本書は、CUEの舵取り役を担ってきた鈴井貴之の妻(現在は元妻)である鈴井亜由美さん(ファンの間では長年「副社」という愛称で親しまれてきました)の文章と所属タレントの声を基に、オフィスキューの20年を振り返った記念碑とも呼べる作品です。

出来る事をひとつ、ひとつ

CUEは設立当初から全国展開を目標にかかげていたわけではありません。設立当初の目標は、鈴井が手がけていた劇団「OOPARTS」のを安定的に維持するために、北海道でも役者にフィードバックできるような仕事のブッキング、イベントや番組の企画ができるプロダクションを作ろう、というものでした。

CUEがここまで成長した要因の1つは、「水曜どうでしょう」の人気が爆発したことだと思います。しかし、CUEがすごかったのは、「水曜どうでしょう」というヒットをきっかけに得た仕事で成功をおさめることで、新たな仕事を獲得していったことです。成功したことに思い上がることなく、次の仕事に全力を尽くす。アミューズとの提携、TEAM NACSの全国公演、CUE JAMBORIEEの成功は、次の仕事に全力を尽くし続けたCUEの姿勢がもたらした結果なのだと、改めて実感します。

マルチであれ

本書を読んでいて強く印象に残っているのは、鈴井貴之が所属タレントに伝えている「マルチであれ」という言葉です。

地方でタレントをやるという事は、元々仕事自体が少ないのだから、自分の希望する仕事以外の仕事でも何でもこなせなくてはならない、という意味で伝えている言葉なのだそうです。マルチであることは、CUEに所属するタレントの特徴だと思います。

大泉洋がよい例ですが、彼は俳優として数多くのドラマ、映画、舞台に出ていますが、コメディもシリアスな作品にも両方出演できる幅の広さをもった役者です。また「水曜どうでしょう」「ハナタレナックス」といったバラエティ番組でも、お笑いの才能を発揮しています。それだけではなく、スターダスト・レビューと共作した「本日のスープ」はオリコン10位にランクインし、ミュージックステーションにも出演。

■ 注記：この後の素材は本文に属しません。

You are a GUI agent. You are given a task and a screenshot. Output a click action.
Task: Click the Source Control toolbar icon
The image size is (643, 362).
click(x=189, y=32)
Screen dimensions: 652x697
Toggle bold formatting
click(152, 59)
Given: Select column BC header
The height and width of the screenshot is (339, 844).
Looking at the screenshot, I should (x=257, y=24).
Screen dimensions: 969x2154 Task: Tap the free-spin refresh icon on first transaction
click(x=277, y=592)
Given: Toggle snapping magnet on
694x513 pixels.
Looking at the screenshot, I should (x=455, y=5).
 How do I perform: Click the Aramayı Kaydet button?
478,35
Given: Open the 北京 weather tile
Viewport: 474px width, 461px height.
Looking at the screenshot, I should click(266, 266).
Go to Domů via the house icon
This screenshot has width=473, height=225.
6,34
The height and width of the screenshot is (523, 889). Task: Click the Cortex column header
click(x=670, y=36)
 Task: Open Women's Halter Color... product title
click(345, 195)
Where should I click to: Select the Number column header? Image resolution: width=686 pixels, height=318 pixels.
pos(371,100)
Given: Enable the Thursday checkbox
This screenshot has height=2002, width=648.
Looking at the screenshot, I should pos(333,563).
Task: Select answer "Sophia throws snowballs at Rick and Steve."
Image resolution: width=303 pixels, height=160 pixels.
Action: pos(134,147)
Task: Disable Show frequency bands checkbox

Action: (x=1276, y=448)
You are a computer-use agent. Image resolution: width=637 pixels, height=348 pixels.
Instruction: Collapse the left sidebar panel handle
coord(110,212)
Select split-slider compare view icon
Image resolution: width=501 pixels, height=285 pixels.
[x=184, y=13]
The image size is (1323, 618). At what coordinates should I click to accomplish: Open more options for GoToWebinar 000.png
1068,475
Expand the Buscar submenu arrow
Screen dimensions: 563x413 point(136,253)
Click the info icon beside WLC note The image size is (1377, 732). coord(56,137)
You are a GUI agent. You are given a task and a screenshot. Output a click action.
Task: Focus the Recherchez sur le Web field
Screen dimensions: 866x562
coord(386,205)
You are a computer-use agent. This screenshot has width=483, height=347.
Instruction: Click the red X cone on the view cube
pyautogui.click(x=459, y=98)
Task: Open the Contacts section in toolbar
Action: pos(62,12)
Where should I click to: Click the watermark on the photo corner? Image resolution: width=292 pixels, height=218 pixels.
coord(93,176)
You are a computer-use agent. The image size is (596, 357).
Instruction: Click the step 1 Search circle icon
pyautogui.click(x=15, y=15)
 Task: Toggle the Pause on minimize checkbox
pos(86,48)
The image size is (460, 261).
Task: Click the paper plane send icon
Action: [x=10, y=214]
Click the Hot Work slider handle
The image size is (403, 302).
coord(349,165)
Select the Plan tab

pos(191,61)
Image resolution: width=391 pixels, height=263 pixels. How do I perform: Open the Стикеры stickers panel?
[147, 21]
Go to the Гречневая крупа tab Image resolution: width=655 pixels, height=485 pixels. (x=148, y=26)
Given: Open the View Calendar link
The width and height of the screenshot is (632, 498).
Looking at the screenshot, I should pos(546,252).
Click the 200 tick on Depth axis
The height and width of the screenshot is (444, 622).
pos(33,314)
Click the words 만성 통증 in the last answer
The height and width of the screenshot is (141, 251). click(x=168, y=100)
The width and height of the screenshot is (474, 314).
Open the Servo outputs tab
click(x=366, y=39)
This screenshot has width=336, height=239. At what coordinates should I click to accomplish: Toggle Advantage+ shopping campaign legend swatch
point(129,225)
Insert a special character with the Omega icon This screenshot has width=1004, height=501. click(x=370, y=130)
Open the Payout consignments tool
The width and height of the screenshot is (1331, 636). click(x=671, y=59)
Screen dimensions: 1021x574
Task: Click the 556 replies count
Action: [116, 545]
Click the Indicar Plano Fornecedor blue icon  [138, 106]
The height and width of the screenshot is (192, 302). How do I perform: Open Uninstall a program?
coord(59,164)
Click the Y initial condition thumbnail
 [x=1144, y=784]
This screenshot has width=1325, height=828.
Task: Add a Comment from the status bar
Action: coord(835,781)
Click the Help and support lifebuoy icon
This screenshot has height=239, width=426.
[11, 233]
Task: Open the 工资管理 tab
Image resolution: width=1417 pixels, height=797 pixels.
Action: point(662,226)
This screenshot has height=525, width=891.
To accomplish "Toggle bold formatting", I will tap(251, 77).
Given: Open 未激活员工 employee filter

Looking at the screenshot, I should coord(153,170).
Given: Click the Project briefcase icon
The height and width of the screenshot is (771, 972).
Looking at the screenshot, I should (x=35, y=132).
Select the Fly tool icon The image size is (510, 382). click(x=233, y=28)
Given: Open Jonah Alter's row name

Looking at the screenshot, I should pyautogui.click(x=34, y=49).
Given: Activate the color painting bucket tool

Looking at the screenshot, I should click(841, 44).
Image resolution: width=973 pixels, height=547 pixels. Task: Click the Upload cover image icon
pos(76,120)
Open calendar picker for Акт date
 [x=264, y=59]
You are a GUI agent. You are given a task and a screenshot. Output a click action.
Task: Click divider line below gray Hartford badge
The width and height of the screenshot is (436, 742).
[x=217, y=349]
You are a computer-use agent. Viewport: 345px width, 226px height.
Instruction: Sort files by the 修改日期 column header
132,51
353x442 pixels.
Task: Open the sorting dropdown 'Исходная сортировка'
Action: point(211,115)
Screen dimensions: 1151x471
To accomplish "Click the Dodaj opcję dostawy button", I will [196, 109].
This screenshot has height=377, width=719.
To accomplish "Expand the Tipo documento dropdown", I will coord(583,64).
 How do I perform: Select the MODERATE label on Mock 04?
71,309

また、大泉洋が企画したスープカレーは、いまでは北海道のお土産の定番商品になりつつあります。

芝居もバラエティも音楽も出来るので、結果的に様々な仕事をこなせるため、事務所としても安定して収入を得ることが出来る。事務所を運営していくための苦肉の策が、結果的に他にはないCUEに所属するタレントの強みになっているのだと感じます。そして、「マルチであれ」という言葉は、これからの社会を生き抜くための重要なキーワードなのかもしれません。

日本の芸能事務所の良いところを引き継ぐ

本書の話からは逸れますが、渡辺プロダクションやアミューズといった大手芸能事務所も、元は夫婦で立ち上げた事務所でした。ビジョンを描く夫と、実務を取り仕切る妻というのも共通しています。

また、昔のタレントはマルチな才能を持った文字通り”芸人”が多かったような気がします。こうした点から考えても、CUEは日本の芸能界の古き良き部分を踏襲したマネジメントオフィスだといえるのかもしれません。そこに、CUEが人々に支持される秘密がある気がします。